José Domingo Sosa - MARK EPSTEIN Y COMO LA ONTOGENIA RECAPITULA LA FILOGENIA




Hay trayectorias personales que parecen resonar con la historia misma del pensamiento, como
si en ellas se condensara una memoria evolutiva que atraviesa culturas, disciplinas y épocas.
Tal es el caso del afamado psicoterapeuta neoyorquino Mark Epstein, quien en El Zen de la
terapia (The Zen of Therapy) ha narrado su propio itinerario espiritual e intelectual. En su
juventud, fascinado por el budismo, encontró en las enseñanzas de la meditación un lenguaje
capaz de acoger lo que la mente no sabe expresar. Años después, convertido en psiquiatra y
psicoanalista en Nueva York, se adentró en los laberintos del inconsciente, en la tradición
freudiana de desentrañar lo reprimido. Lo notable de su obra no es la yuxtaposición de estas
dos vertientes, ciencia y espiritualidad, sino la forma en que, medio siglo más tarde, logra
tejerlas en un discurso vivo que reconoce la continuidad entre Oriente y Occidente, entre el
psicoanálisis freudiano y la práctica contemplativa budista.

Este trayecto individual se convierte en metáfora de un proceso histórico mayor.

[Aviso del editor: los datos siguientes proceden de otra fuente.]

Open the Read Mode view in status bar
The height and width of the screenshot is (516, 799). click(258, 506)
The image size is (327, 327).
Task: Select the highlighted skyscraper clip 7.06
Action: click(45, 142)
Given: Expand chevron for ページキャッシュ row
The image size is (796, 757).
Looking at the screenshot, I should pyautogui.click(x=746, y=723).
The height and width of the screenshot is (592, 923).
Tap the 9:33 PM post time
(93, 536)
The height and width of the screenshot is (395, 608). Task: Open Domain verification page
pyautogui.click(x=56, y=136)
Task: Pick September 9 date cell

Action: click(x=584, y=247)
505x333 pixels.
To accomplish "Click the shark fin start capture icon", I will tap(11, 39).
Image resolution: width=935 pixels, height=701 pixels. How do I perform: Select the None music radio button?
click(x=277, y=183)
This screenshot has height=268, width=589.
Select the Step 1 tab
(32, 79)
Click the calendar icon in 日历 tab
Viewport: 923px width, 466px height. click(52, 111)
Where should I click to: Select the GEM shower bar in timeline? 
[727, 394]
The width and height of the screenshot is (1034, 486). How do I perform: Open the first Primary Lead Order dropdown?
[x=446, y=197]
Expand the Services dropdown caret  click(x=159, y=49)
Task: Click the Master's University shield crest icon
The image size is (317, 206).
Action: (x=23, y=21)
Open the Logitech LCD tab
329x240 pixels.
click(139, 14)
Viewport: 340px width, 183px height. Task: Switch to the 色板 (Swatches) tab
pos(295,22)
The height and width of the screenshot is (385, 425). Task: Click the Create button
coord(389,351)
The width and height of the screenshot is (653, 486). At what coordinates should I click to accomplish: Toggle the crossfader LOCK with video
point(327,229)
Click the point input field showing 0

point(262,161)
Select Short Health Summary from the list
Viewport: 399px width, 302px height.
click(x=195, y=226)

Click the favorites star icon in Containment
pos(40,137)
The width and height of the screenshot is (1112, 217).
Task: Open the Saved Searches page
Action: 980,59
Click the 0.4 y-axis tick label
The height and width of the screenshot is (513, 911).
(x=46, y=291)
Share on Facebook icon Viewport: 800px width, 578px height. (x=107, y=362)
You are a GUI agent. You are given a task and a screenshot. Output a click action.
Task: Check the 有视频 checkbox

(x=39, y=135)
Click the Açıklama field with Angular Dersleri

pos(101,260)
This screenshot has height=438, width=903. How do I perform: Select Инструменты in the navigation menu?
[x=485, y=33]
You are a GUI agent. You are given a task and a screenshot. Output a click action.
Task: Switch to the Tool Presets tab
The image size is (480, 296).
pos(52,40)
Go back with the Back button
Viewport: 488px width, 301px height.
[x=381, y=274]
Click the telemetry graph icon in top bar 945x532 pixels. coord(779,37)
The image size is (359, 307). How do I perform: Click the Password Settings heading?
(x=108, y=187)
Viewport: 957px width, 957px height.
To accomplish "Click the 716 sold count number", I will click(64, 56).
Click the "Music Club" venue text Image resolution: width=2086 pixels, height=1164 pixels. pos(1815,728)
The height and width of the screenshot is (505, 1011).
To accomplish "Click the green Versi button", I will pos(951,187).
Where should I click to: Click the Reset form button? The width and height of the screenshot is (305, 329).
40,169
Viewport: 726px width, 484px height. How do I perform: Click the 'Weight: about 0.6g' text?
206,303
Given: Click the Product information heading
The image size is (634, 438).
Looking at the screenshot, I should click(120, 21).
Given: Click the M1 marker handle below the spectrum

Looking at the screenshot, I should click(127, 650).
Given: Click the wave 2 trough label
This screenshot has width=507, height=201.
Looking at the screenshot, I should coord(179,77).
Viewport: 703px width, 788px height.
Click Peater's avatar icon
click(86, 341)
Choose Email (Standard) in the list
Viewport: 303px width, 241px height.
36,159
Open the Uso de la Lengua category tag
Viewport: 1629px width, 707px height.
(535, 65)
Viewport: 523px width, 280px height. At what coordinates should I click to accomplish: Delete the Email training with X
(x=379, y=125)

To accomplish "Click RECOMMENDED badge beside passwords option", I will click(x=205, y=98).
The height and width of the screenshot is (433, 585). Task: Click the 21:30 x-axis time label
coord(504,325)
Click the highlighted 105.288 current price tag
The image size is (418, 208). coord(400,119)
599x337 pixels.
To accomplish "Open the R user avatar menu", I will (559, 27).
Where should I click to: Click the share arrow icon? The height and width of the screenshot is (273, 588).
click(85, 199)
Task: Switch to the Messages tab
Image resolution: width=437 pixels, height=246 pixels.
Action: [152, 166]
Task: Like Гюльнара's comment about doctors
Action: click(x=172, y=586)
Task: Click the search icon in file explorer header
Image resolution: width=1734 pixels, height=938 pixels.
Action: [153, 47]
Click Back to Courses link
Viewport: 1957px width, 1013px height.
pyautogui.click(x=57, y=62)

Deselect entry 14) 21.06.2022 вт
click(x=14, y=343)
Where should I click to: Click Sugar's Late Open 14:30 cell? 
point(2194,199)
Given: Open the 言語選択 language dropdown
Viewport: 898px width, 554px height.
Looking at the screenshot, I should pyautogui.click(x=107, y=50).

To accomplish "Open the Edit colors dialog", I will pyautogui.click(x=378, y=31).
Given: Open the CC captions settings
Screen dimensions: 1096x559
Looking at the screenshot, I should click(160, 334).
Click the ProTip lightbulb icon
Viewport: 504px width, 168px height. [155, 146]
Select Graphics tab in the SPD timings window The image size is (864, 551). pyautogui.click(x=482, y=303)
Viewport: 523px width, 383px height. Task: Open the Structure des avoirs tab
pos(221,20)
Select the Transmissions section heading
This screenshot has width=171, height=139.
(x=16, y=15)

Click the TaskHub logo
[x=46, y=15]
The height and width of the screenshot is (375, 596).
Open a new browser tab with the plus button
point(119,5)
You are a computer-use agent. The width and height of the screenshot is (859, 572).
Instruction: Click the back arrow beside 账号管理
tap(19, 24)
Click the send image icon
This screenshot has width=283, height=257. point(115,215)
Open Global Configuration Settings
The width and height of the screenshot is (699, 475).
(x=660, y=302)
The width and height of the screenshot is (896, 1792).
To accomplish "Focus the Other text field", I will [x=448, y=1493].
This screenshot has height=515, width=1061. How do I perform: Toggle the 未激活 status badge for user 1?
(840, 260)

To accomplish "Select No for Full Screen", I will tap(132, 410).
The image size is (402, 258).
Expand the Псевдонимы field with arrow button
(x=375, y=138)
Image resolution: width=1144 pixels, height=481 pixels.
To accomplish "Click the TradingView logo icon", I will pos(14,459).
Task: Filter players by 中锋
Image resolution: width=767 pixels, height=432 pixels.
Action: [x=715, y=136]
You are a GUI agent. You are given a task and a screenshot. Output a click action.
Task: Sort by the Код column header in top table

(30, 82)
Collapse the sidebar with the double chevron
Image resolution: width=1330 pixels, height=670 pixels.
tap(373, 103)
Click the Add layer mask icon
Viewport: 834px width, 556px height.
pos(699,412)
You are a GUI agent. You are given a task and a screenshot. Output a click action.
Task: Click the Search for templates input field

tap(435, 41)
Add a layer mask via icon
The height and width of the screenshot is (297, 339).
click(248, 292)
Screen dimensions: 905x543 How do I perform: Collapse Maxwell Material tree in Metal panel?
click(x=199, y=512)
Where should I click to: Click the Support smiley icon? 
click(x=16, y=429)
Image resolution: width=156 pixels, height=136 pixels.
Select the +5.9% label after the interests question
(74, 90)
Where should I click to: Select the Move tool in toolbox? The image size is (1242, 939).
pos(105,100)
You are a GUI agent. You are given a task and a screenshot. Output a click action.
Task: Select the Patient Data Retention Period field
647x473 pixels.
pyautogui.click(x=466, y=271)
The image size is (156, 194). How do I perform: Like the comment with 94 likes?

La idea de
que la ontogenia recapitula la filogenia, que en biología alude a cómo el desarrollo de un
organismo repite en miniatura la evolución de la especie, se ilumina aquí en clave filosófico-
psicológica: la vida de Epstein recapitula la evolución del psicoanálisis. Freud, al formular su
teoría del inconsciente, tiene una clara deuda con Schopenhauer. Y Schopenhauer, a su vez,
había bebido de las fuentes del hinduismo y del budismo para describir la “voluntad” como
fuerza ciega e inconsciente que subyace a todo fenómeno. La línea de transmisión se vuelve
evidente: del budismo al pensamiento schopenhaueriano, de éste al psicoanálisis freudiano, y
finalmente a la síntesis contemporánea que Epstein encarna al unir la psicoterapia occidental
con el mindfulness.

Pero reducir este proceso a un simple hilo histórico sería perder de vista lo esencial: lo que
está en juego no es únicamente una herencia intelectual, sino la posibilidad de reconocer en la
experiencia humana algo común, una condición compartida que atraviesa culturas. Lo que
Freud llamó “inconsciente” y lo que Buda nombró “deseo” o “apego” responden a la misma
intuición de fondo: el ser humano se encuentra atravesado por fuerzas que desconoce, que lo
mueven y lo atan al sufrimiento. Schopenhauer, con su sombría visión de la voluntad, fue
quizás el primero en Occidente en intuir este parentesco. Freud tradujo esas intuiciones en una ciencia de lo psíquico. Epstein, en nuestra época, vuelve a tender el puente entre la clínica y la espiritualidad, recordándonos que el sufrimiento no se resuelve solo en la interpretación, ni tampoco solo en la meditación, sino en un trabajo conjunto de lucidez y compasión

El interés de esta genealogía no es histórico solamente, sino existencial. En cada uno de
nosotros la vida repite, a su manera, esa misma trayectoria. Nos iniciamos buscando certezas
espirituales, símbolos de pertenencia, respuestas que calmen la ansiedad de existir. Luego, en
la adultez, nos arrojamos a la ciencia, a lo tangible, a lo verificable, como si la objetividad
pudiera silenciar la fragilidad de nuestro ser. Y más tarde, si tenemos la fortuna de perseverar
en la búsqueda, volvemos a tender puentes entre esos dos mundos: reconocemos que ni la
espiritualidad sola ni la racionalidad por sí misma bastan, y que la verdad del existir se abre
cuando dejamos de oponerlas. En ese sentido, la obra de Epstein refleja no solo la historia del
psicoanálisis, sino la propia historia del alma humana en su tránsito hacia la integración.

Quizá por eso su figura resulta tan sugestiva: porque encarna un gesto que todos
necesitamos realizar. Reconocer que el inconsciente freudiano y la compasión budista son dos
formas de hablar de lo mismo: la urgencia de comprendernos más allá de la superficie. Lo que para Freud era el retorno de lo reprimido, para el Buda era la ilusión del yo; lo que para
Schopenhauer era la voluntad ciega, para Epstein es el apego que puede volverse transparente
en la atención plena. Así, en este entrecruce, no solo se ilumina la continuidad de una tradición intelectual, sino que se abre un camino posible para nosotros mismos: un modo de sostener la angustia, de habitar el vacío y, al mismo tiempo, de hallar una libertad que no es evasión, sino presencia.